これらの他に、JOCS独自のプログラムを実施しました。
・ 寿地区にある日本キリスト教団なか伝道所の礼拝に出席
・ 長い間なか伝道所の主任牧師をつとめられた渡辺英俊牧師からの寿地区の概要のお話 町の歴史や労働者の変遷、移住労働者の問題や、アルコール依存症への取り組みのお話を聞きました。

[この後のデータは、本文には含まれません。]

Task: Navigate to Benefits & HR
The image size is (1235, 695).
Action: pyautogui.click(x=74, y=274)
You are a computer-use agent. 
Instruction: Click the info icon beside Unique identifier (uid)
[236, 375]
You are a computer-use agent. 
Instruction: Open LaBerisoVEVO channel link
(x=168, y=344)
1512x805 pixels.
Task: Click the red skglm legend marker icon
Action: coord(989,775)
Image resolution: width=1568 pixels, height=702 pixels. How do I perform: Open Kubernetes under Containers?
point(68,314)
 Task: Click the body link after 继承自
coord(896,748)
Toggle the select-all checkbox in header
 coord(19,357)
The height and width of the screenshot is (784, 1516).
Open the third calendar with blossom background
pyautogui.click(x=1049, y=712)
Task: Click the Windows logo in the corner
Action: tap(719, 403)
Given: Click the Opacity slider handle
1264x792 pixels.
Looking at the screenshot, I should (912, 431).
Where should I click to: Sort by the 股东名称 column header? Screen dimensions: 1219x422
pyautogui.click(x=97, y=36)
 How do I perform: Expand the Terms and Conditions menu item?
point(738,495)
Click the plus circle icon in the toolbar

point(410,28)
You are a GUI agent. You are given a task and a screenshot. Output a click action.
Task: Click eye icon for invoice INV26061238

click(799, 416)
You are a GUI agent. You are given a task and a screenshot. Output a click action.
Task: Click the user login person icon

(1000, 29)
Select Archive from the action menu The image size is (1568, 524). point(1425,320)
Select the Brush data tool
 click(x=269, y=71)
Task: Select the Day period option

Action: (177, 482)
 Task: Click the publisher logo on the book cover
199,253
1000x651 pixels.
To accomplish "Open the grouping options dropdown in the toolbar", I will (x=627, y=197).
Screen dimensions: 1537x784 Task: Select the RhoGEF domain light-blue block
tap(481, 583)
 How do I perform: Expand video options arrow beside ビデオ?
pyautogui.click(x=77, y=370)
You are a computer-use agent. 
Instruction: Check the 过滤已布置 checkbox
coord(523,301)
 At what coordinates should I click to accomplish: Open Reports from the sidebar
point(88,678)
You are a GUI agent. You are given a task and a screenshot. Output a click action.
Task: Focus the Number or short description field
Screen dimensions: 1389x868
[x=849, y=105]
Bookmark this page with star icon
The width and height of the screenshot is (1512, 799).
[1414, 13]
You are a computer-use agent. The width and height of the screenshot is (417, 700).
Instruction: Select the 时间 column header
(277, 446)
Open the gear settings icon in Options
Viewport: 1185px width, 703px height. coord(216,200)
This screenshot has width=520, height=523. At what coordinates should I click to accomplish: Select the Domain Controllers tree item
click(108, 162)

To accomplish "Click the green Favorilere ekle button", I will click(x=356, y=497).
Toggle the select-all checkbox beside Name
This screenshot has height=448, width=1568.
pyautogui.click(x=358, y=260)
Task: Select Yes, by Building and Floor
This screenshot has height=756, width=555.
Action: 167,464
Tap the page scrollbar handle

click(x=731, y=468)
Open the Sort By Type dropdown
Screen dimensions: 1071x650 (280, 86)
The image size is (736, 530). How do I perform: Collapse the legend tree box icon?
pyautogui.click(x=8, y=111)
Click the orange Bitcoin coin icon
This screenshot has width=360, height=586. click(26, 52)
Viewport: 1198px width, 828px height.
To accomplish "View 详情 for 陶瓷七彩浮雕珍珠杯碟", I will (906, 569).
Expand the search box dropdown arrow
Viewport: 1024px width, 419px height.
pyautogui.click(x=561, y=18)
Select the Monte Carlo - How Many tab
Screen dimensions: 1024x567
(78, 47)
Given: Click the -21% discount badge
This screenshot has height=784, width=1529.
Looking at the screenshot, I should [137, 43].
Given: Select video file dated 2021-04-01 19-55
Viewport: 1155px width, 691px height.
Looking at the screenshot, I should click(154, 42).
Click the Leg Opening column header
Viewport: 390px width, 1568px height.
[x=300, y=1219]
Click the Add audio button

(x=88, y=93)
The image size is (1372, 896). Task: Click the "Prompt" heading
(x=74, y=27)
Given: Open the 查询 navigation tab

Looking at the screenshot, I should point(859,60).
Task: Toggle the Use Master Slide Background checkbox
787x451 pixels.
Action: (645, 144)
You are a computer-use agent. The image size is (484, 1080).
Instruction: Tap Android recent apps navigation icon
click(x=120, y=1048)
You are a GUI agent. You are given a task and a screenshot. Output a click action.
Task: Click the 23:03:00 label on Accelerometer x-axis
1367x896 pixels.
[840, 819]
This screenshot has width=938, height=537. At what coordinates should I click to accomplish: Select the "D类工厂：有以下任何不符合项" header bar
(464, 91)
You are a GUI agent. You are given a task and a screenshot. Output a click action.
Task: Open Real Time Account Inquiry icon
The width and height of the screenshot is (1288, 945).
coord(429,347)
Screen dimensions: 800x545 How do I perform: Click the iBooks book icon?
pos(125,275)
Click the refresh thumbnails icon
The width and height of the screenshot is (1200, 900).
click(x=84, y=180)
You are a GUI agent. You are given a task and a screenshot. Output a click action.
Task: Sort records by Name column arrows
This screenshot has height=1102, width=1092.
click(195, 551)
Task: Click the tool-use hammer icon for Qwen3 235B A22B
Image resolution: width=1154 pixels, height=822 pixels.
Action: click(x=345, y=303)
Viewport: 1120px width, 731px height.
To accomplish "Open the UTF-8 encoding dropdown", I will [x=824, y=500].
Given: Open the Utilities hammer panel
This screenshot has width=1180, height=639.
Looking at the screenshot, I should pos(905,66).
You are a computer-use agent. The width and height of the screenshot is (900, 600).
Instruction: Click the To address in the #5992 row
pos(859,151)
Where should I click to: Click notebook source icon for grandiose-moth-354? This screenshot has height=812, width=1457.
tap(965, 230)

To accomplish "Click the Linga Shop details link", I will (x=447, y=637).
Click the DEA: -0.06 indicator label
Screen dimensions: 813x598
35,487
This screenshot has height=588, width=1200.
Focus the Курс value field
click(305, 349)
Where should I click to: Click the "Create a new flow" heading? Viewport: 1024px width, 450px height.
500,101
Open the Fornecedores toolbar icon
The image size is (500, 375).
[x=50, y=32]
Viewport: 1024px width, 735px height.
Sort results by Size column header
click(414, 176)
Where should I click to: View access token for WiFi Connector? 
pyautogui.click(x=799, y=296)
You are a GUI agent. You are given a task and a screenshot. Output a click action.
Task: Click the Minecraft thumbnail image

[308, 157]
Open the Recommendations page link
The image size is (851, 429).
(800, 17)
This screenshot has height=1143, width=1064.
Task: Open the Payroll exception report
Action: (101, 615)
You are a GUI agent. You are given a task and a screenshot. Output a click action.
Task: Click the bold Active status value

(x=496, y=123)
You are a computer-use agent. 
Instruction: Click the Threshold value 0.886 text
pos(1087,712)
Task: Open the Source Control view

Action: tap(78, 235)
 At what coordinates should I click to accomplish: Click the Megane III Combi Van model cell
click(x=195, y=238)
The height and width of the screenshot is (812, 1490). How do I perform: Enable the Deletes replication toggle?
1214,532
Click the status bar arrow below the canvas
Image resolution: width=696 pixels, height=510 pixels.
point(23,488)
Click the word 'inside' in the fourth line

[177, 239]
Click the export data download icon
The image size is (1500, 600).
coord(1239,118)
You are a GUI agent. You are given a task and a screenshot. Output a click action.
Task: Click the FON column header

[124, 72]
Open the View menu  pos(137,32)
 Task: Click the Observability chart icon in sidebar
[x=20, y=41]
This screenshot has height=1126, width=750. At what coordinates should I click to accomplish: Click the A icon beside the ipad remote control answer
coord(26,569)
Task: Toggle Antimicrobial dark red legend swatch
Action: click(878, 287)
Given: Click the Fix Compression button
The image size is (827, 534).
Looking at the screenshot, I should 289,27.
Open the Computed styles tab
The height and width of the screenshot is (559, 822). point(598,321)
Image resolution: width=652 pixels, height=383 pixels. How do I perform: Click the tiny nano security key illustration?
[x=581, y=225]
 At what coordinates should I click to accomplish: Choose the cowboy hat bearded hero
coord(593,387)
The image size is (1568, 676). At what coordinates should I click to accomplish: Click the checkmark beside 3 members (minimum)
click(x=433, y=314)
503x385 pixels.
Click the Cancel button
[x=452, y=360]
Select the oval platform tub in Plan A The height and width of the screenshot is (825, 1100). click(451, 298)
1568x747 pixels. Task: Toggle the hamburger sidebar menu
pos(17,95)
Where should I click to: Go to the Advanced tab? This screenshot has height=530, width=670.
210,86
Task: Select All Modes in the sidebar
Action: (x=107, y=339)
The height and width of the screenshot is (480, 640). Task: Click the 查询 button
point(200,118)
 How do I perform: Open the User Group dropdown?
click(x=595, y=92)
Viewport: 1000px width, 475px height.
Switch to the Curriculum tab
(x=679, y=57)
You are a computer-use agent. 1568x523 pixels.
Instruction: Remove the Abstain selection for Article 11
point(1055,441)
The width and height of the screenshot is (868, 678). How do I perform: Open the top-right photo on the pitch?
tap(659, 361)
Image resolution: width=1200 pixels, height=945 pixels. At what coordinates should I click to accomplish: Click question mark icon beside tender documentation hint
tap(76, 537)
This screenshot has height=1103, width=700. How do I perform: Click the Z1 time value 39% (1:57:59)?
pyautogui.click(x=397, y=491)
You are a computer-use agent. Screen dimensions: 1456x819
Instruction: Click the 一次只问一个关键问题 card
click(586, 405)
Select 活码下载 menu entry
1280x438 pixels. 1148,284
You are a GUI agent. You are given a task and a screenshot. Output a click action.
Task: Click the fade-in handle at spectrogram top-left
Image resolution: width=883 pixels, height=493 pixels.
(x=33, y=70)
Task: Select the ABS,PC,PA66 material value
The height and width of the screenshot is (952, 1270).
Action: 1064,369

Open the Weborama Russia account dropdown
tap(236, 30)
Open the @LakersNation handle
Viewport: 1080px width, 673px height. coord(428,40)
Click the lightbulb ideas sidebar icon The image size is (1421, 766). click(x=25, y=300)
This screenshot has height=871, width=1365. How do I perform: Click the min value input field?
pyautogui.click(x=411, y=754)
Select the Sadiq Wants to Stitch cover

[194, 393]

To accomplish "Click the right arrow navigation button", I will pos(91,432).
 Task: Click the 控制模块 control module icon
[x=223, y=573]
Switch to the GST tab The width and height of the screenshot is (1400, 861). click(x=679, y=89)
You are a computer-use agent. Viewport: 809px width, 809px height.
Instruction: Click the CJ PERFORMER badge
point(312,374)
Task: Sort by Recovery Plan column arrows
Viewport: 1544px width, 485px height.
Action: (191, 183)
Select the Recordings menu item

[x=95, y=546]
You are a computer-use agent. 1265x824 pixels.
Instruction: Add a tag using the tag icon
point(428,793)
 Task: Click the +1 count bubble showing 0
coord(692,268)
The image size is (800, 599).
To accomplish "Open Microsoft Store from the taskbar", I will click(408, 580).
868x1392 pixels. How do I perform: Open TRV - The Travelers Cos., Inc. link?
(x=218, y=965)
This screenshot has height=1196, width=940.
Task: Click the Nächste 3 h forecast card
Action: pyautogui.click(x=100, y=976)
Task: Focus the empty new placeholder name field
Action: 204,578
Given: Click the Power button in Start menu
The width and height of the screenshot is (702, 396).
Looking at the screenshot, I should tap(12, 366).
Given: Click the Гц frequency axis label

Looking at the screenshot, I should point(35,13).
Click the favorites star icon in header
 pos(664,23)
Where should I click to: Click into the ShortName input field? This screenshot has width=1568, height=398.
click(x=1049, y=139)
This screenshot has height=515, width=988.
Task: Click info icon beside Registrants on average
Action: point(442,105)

・ JOCSワーカー予定者の話 ことぶき共同診療所で働く弓野綾氏から診療所の働きや、患者さんのこと、自身の寿町での働きと国際保健の接点に関わるお話を聞きました。
今回の参加者は9名。全国各地から集まりました。
参加者の皆様の声
・ このような場所で働いている人とはじめて会った。ものすごい熱意で楽しそうに働いている。かつてドヤに住み、生活保護を受けていたが現在は自立し、スタッフとして働いている人に出会えたこともよかった。何かボランティアがあれば参加したい。
・ 考えていることとは違う現実を知った。日本の現実に気が付き、課題が見えて、絶望的になったが、働いている人に会ってこれから関わっていきたいと思った。
・ 夜回りをしていて、帰宅する人が駅に向かって急いで歩いていた。野宿者に気づかずにいる人間と夜回りをしているグループに壁を感じ、無関心さの差別を感じた。自分の中にもそのような部分があることを感じた。
・ 見て、考えて経験することによって本当の豊かさを考えさせられた。家に帰ってもう一度考えたい。
・ 関わり続けることが大事だと感じた。問題に対してあきらめないで言い続けることが大切。そして希望を持ち続けること。盛岡で自分のまわりでできることを続けていきたい。
様々な声をいただきました。
今後もこのプログラムを続けていきます。今年の暮れは是非ご参加ください。